Petugas menata paket makanan bergizi gratis (MBG) di dapur Satuan Pelayanan Pemenuhan Gizi (SPPG) Ilir Barat (IB) II Palembang, Sumatera Selatan, Selasa (15/4/2025). (foto: Nova Wahyudi/Antara)
Berita Terkini, Eksklusif di Saluran WhatsApp bitvonline.com
PIDATO kenegaraan Presiden Prabowo Subianto pada 15 Agustus bulan lalu menempatkan kesehatan, pendidikan, ketahanan pangan, dan subsidi energi sebagai prioritas utama. Dua program besar, Makan Bergizi Gratis (MBG) senilai kurang lebih Rp 335 triliun dan Sekolah Rakyat sekitar Rp 25 triliun, dielu-elukan sebagai bukti komitmen negara pada rakyat.
Antusiasme itu wajar, tapi anggaran jumbo bukan jaminan. Ia bisa menjadi berkah, bisa pula menjadi beban fiskal yang menghantui. Seperti diingatkan Wekke (2024), pembangunan tak boleh berhenti di proyek politik jangka pendek, melainkan harus melahirkan sistem sosial yang berkelanjutan.Membiarkan APBN menanggung semua kebutuhan gizi dan pendidikan dengan anggaran super jumbo jelas berisiko. Di sisi lain, ada lebih dari 7 juta anak muda Indonesia masih menganggur (BPS, 2025).

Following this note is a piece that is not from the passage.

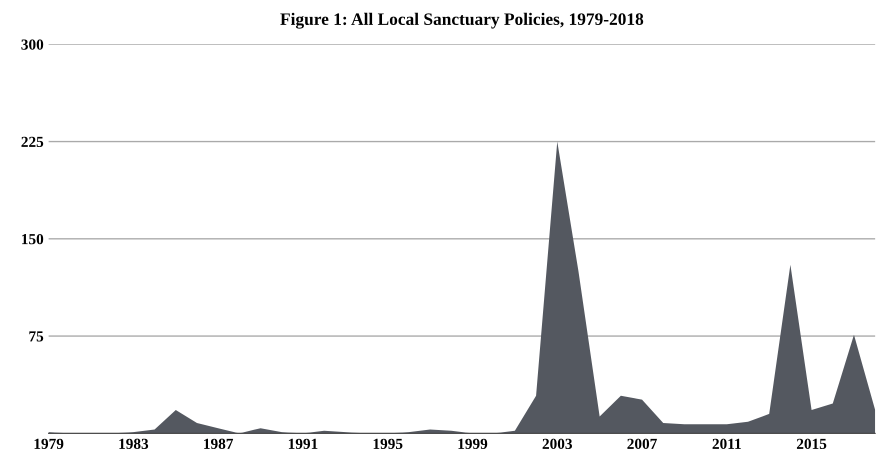 Image resolution: width=884 pixels, height=466 pixels. What do you see at coordinates (303, 444) in the screenshot?
I see `x-tick-label: 1991` at bounding box center [303, 444].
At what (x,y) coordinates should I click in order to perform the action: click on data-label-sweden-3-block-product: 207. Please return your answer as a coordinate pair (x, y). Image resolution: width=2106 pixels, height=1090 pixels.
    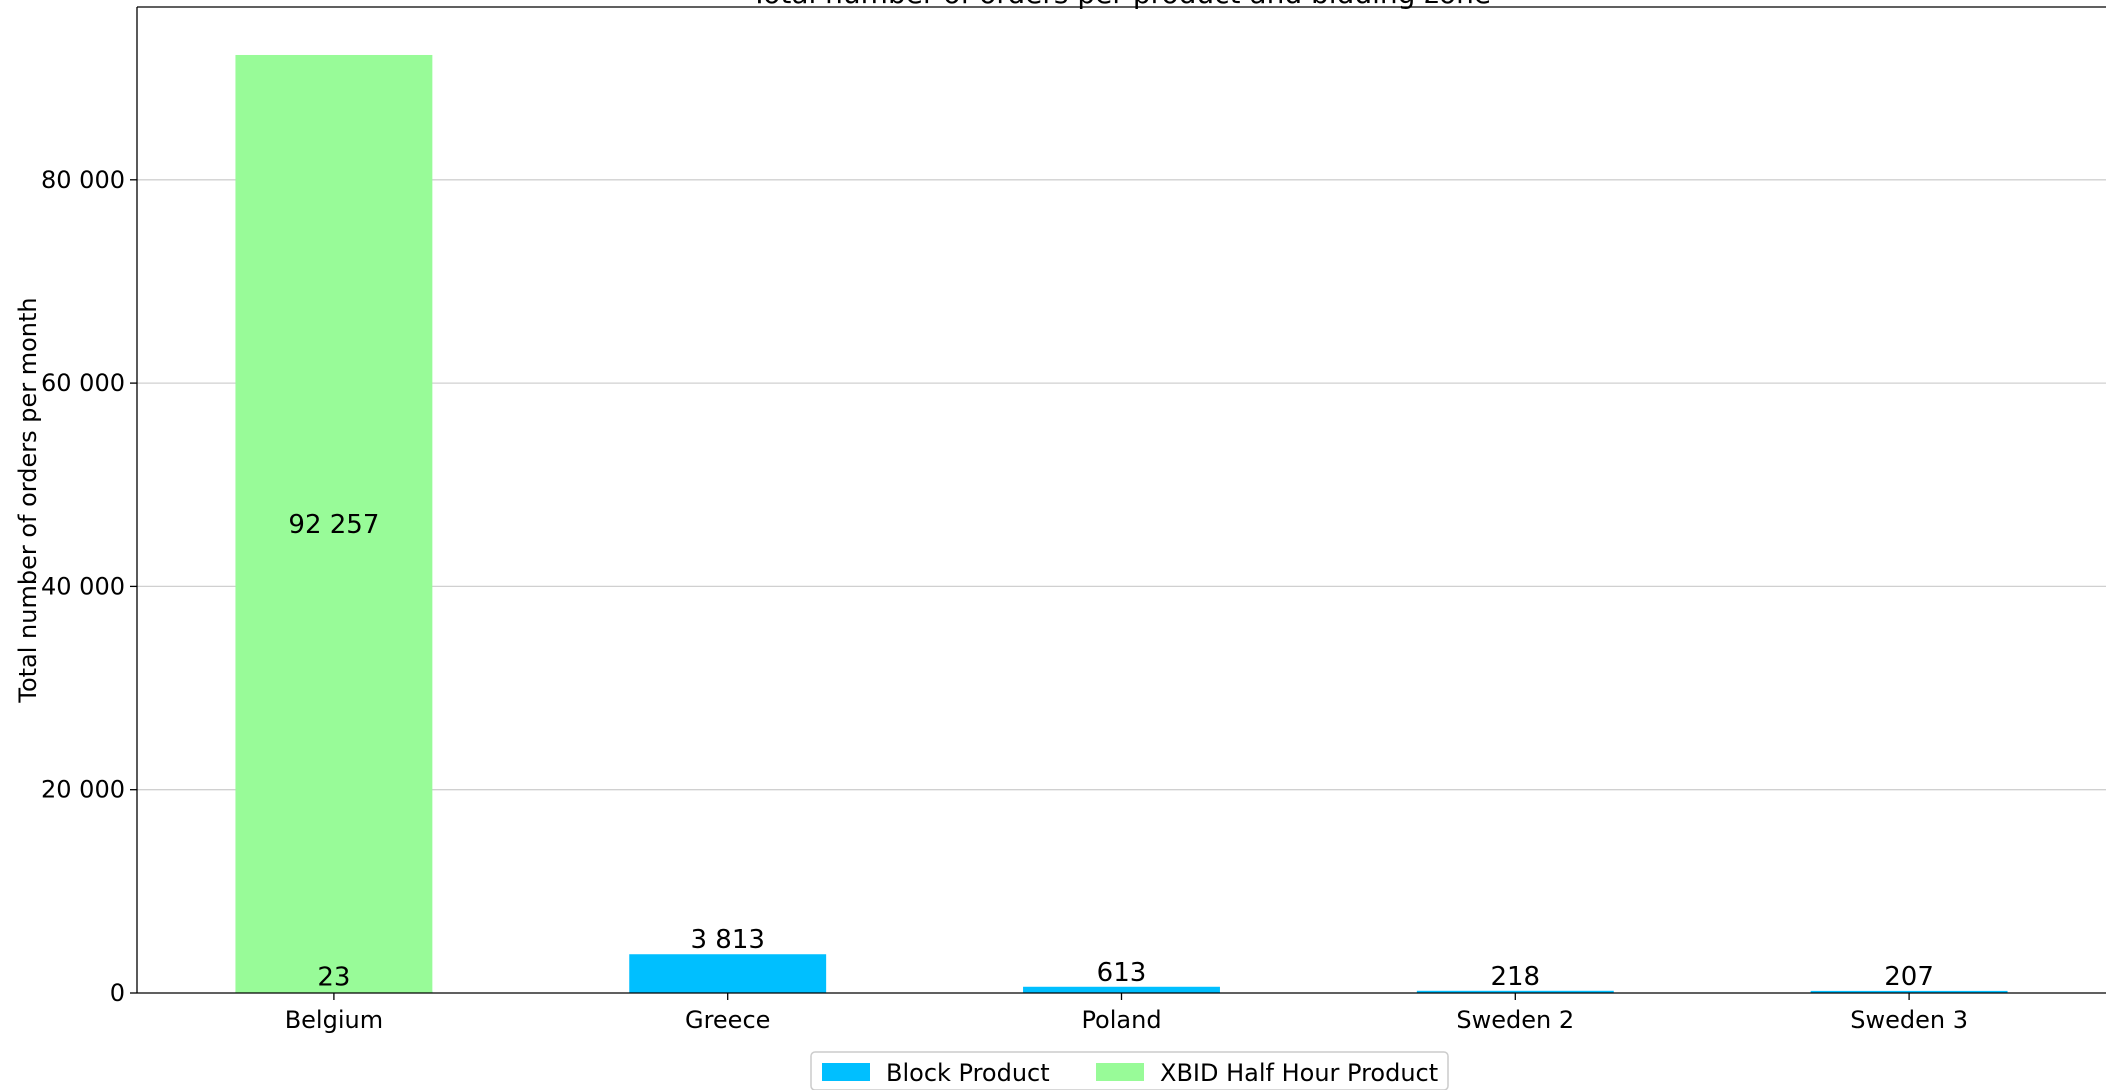
    Looking at the image, I should click on (1909, 977).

Mestinya, energi muda ini bisa diarahkan ke ranah sociopreneur yang sedang berkembang di kalangan generasi Y dan Z. Henton et al. (1997) menyebutnya sebagai civic entrepreneur, pelaku usaha yang menggabungkan logika bisnis dengan tanggung jawab sosial.Dari sini lahir gagasan Civic Foodpreneur. UMKM kuliner tidak lagi berdiri sendiri sebagai unit bisnis semata, tetapi ikut menopang MBG lewat produk mereka, sementara sebagian laba dialirkan ke sekolah sekitar, khususnya di sekolah swasta dengan kategori terbelakang yang sejalan dengan tujuan dari Sekolah Rakyat.
Hal ini sebagai bentuk tanggung jawab sosial sebagai warga negara yang baik (good citizen). Thornton (2004) menyebut ini sebagai civic responsibility, yakni kesadaran warga negara untuk memikul urusan publik, bukan sekadar jadi penonton.